TEXTO PARA ANÁLISE:
E todas as nossas ilustríssimas convidadas tiveram o carinho de nos atender e responder às perguntas que eu, como fã, elaborei pra elas! As respostas são lindas, inspiradoras, engraçadas e cada uma mostra um pouquinho da sereia que existe dentro delas!
pra começar: quem é a tatiana zanardi
Tatiana Rotondaro Zanardi, natural de São Paulo, onde morou por 41 anos. Trabalhou durante 20 anos na Editora Abril na área de tecnologia, chegando a Gerente de Tecnologia da Informação e depois Gerente de Tecnologia Educacional. Nos últimos anos na empresa, era responsável por todos os websites e pelo conteúdo digital da Abril Educação, assim como da área de eventos e assessoria pedagógica. UFA!
No ápice de sua carreira, decidiu pedir demissão e mudar o rumo de sua vida ao lado do marido, Alcides Falanghe. Em novembro de 2010 se apaixonaram, um amor à primeira vista como ela relata, pelo Ocean Eyes, um catamarã Voyage de 43 pés. Desde então, vivem no Caribe trabalhando com mergulho e charter e atualmente residem nas Ilhas Virgens Britânicas.
E começa a entrevista…
- IPA Dive: Como começou sua história no mar?
Tatiana Zanardi: Sempre fui apaixonada pelo mar, desde criança ia para praia com minha família e adorava ficar simplesmente olhando o mar. Em 1992 e em 1993 fui para Fernando de Noronha e fiz batismos de mergulho, e fiquei apaixonada pelo fundo do mar e sua vida exuberante. Em 1994, fui para o Tahiti e novamente fiz mais um batismo.
Em 1995, minha mãe me falou de um curso de mergulho que estava tendo na USP (Universidade de São Paulo), perto de casa, e decidimos fazer juntas. Afinal, estava cansada de ficar fazendo batismos e queria ir nos pontos mais bacanas, aqueles que os mergulhadores certificados vão. No começo tive medo, fiquei apreensiva por muito tempo até pegar experiência e mais confiança em mim mesma.
Mas o fascínio pela diversidade da vida marinha, pela paz, pelo silêncio, pela “calmaria” que existe no fundo do mar sempre me fascinaram e motivaram a querer mergulhar mais e mais.
Minhas viagens sempre foram focadas pelos lugares com pontos de mergulho, e assim, ao longo destes anos todos, tive a oportunidade de conhecer lugares magníficos com o Alcides, como o Mar Vermelho, Maldivas, África do Sul, Galápagos, Revillagigedo, Austrália, Ilhas Salomão, Ilhas Fiji, Seychelles, Polinésia Francesa, Tailândia, Myanmar, Caribe, Bahamas e logicamente todo o litoral e algumas cavernas do Brasil.
- IPA Dive: Qual foi o gatilho pra decidir velejar e mergulhar?
Tatiana Zanardi: O que nos motivou a vender tudo em São Paulo (apartamento, carros, etc) e mudar de mala e cuia para o barco na verdade foram diversos fatores. Estávamos cansados da vida urbana e enlouquecedora de São Paulo, e não nos imaginávamos morando em nenhuma outra cidade grande. Sempre tivemos a vontade de conhecer e mergulhar em todos os lugares do mundo, e a melhor forma de fazer isso seria certamente morando em um barco.

EXERCÍCIO:
Retome a entrevista com Tatiana Zanardi sobre a vida no mar, continuando logo após a última frase apresentada. As linhas que vêm depois do texto não têm nenhum papel neste exercício.

AMOSTRA DE DADOS:

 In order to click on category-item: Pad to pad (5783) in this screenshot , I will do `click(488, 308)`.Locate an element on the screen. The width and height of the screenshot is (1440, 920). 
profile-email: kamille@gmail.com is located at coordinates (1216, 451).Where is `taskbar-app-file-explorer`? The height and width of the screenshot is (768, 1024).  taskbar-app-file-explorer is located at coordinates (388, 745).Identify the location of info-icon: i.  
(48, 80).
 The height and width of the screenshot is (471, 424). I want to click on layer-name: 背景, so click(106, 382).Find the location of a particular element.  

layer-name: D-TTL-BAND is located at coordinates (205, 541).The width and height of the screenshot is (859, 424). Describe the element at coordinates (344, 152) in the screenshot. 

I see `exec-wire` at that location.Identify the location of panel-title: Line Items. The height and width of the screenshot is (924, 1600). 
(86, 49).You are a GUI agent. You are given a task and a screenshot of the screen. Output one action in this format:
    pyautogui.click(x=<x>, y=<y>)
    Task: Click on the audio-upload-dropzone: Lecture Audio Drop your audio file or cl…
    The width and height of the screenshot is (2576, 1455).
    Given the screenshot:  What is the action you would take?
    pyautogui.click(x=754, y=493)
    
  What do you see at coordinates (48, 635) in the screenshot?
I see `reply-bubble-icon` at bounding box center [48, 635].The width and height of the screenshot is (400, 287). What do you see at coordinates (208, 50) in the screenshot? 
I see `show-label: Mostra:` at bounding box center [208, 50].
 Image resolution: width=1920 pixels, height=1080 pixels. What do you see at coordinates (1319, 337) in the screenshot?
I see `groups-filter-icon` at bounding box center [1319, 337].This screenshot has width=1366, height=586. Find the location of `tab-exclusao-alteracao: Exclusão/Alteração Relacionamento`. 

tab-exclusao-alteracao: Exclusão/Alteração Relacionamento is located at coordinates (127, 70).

RESPOSTA:
Eu estava cansada da rotina infindável do dia a dia, que fazia com que todos os dias parecessem iguais e que a vida estava escorrendo pelas minhas mãos.
Em 2009 fizemos uma viagem de 20 dias embarcados para mergulhar na Austrália e nas Ilhas Salomão, e esse foi o empurrão final. Decidimos que era a hora de colocar o plano no papel, aproveitar nossa saúde e disposição para uma mudança radical na vida.
Planejamos a mudança durante quase dois anos, desde o processo de pesquisa do barco até o curso de capitão amador (o Alcides já era mestre amador desde 1980, eu tive que fazer todos os cursos de arrais, mestre e capitão amador). Sem falar nos inúmeros livros sobre navegação que devoramos antes de partir. Pensando nas possibilidades que eu teria pela frente, fiz cursos também em áreas diversas: gastronomia, gestão ambiental e edição de vídeo. Mal sabia que todos seriam extremamente úteis na minha nova vida.
Nós vivemos a bordo do catamarã à vela Ocean Eyes desde março de 2011, sendo esta a nossa primeira experiência de viver em tempo integral a bordo. Antes disso, já havíamos feito muitos live aboards para mergulho (hospedagem em barco especializado para o mergulho autônomo, no Brasil e no exterior), mas nunca havíamos morado em um barco.
- IPA Dive: Quais seus medos no mar? Como busca superar esta dificuldade?
Tatiana Zanardi: Mar bravo sempre me deixa apreensiva. Por isso, sempre checamos a previsão do tempo antes de fazer travessias para evitar mal tempo. Porém, sempre tem uma nuvem preta cuspindo raios e trovoadas que assustam, aí o jeito é respirar “lenta e profundamente”, como diz o Jornada da Naui, usar todas as técnicas para vencer o medo e esperar passar (vale rezar terço, conversar com os anjos da guarda, respiração de ioga, ser pragmático e não se PRÉ-ocupar, enfim, vale tudo!).
- IPA Dive: O que mais te fascina no mergulho/vela?
Tatiana Zanardi: A falta de rotina e a sensação de liberdade. Podemos escolher o “bairro” e a “vizinhança”, planejar onde queremos estar e visitar lugares diferentes, ou voltar para os lugares que mais gostamos. Basta checar a previsão do tempo, levantar as velas e ir. Agora somos donos do nosso tempo.
O contato constante com a natureza para nós é algo rejuvenescedor. A vida é muito mais saudável e natural.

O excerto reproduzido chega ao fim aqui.